» SELECTED TEXT
Situated in the Mendenhall Valley on a plot of land cut into Juneau's most prolific crop - trees - the Community Garden contains 130 plots bursting with strawberries, flowers, salad greens, zucchini, garlic and herbs. Noticeably missing, though, are ripe red tomatoes.
"Potatoes are easier," Master Gardener Sandy Williams said. Tomatoes are possible in Juneau, but other vegetables do better, he said. Most tomatoes are grown in greenhouses. Williams grows two small-sized varieties that do well in some years.
Debbie White grows a little bit of everything when she has a plot. As a master gardener, her favorite aspect of the community space is gleaning good growing tricks from others working their plots.
The basic key to good gardening in Juneau is a raised bed containing a soil that drains well combined with a planting selection that can grow here. Oh, and stick with it in sunshine or rain.
"We've never had a bad garden if the person just sticks with it," Williams said. "Don't give up."
Root crops such as potatoes, carrots, garlic, lettuce and zucchini all do well in Juneau's growing climate. Some beds just contain strawberries; others are full of flowers.
Williams said peas did well this year, but last year, as they often do, peas just mildewed on the vine.
Garden plots: $30 per year.
Good growing options: Flowers and root vegetables.
Commitment required: From one to several times a week, depending on the crop.
Contact: Juneau Community Gardening Association at P.O. Box 33395 Juneau, AK 99803
After 13 years of working her plot in the community garden, Marilyn Helle best summed up the reality for even the most hardy gardeners in the bunch: "Juneau is a difficult place to garden."

» DATA BLOCK
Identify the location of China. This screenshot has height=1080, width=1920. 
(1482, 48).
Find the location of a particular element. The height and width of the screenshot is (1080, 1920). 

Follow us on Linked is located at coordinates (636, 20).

» DIRECTIVES
a - List every person the Juneau community garden text identifies by full name.
b - From the Juneau community garden text, write out the stretch from "Root crops such" through "full of flowers.".

» TASK-BY-TASK ANSWERS
a - Sandy Williams, Debbie White, Marilyn Helle

b -
Root crops such as potatoes, carrots, garlic, lettuce and zucchini all do well in Juneau's growing climate. Some beds just contain strawberries; others are full of flowers.